When VirtualBox is not the right choice:

  • Native performance for a single VM: use QEMU/KVM directly on Linux (no VBox layer).
  • Multiple VMs on the LAN with their own IPs: Multipass on macOS or libvirt on Linux are friendlier (we tried Multipass and decided against it for unrelated reasons — see docs/zfs/virtualbox-lab.md).
  • Production virtualization: KVM/QEMU + libvirt is what the real MS-S1 MAX uses for VMs. VirtualBox is a developer tool, not a server hypervisor.

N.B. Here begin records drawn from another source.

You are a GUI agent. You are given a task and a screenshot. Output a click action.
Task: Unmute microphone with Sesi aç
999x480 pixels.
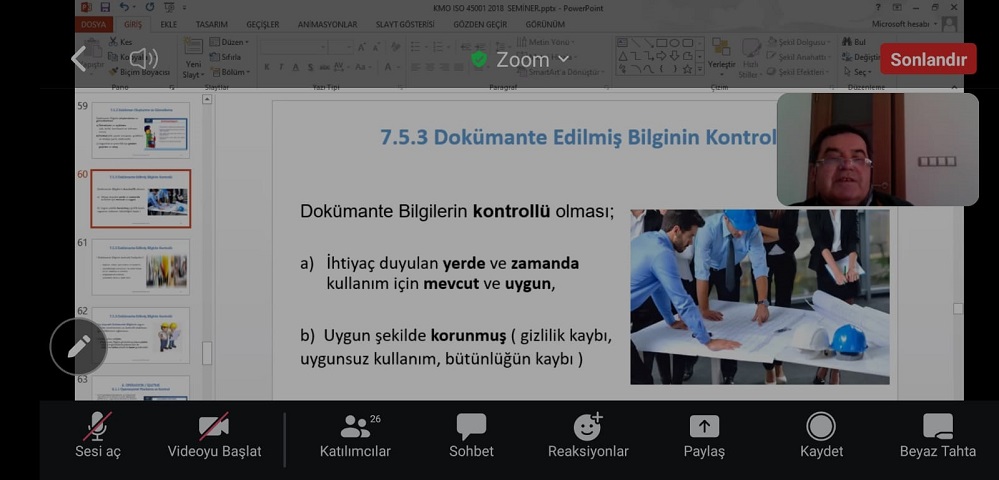click(x=97, y=436)
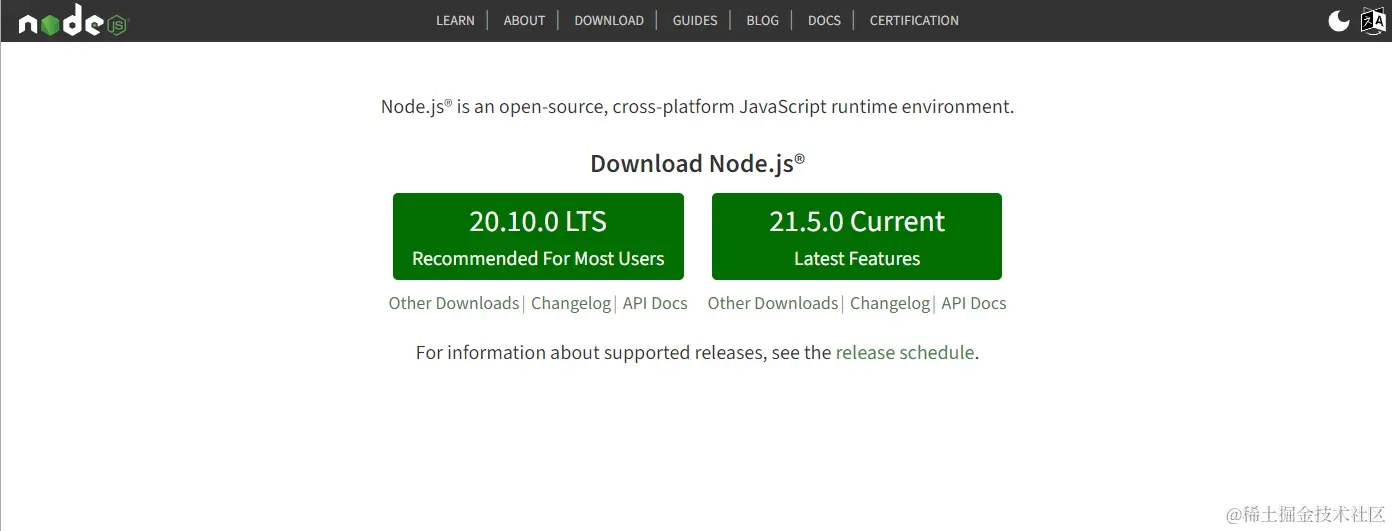Open API Docs under LTS button
This screenshot has height=531, width=1392.
pyautogui.click(x=655, y=303)
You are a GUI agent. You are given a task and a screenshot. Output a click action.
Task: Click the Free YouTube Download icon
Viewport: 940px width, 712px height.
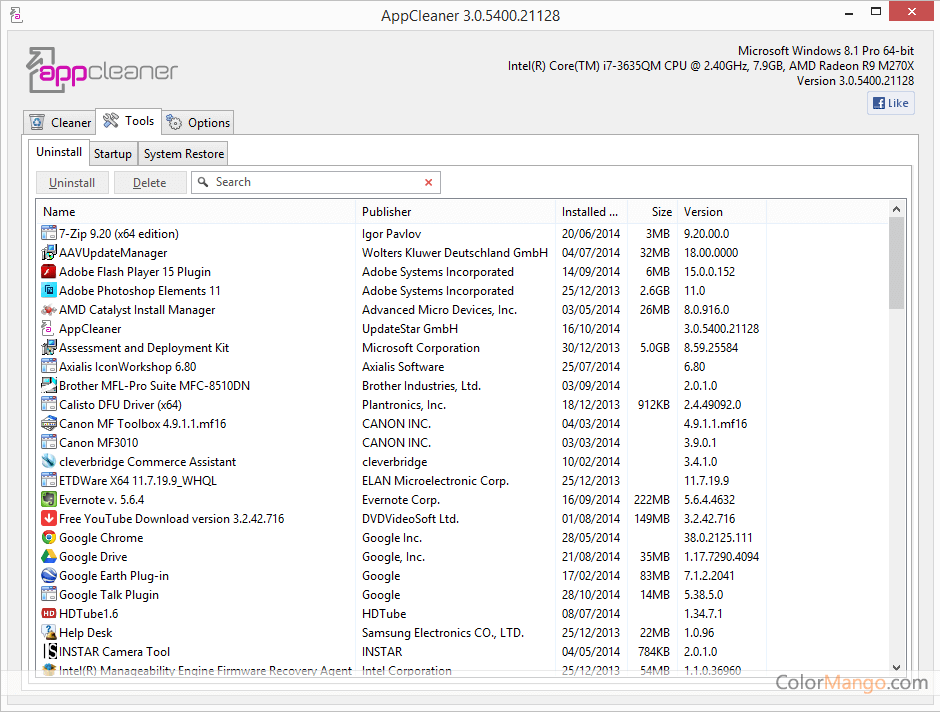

For this project's lab on a Mac, VBox + the wrapper code in src/msai_setup/lab/ is the right combination.

What this section covers

Page Topic
Concepts hypervisors (type 1 vs 2), VM = config + disks, NAT vs bridge, snapshots
Installation macOS / Linux / Windows install; Apple Silicon notes
VBoxManage CLI Every command this build uses, with worked examples
VMs Lifecycle: createvm, modifyvm, startvm, controlvm, unregistervm
Storage Storage controllers (SATA/IDE/NVMe), disk creation, ISO attachment, formats (VDI/VMDK/VHD), TRIM/discard
Networking NAT, bridged, host-only, internal networks, port forwarding
Snapshots Take, list, restore, delete, branching, immutable vs writable
Headless operation startvm --type headless, VRDE for remote console, screenshotpng
Unattended install VBoxManage's built-in templates, why they fall behind, our cloud-init approach
Apple Silicon specifics ARM platform, qemuramfb, SATA-only — the bugs we actually hit
Automation Scripting patterns: bash, Python subprocess, the lab's structure
Troubleshooting Common errors and what to do about them

Quick start (if you just want to launch a VM)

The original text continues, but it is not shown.